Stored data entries
________________

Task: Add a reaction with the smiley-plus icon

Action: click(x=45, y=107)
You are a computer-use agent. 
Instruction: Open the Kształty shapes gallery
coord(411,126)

________________

BRIEF -> Every line above must appear again in your reply, exactly as written.

TASK SOLUTION ->
Task: Add a reaction with the smiley-plus icon

Action: click(x=45, y=107)
You are a computer-use agent. 
Instruction: Open the Kształty shapes gallery
coord(411,126)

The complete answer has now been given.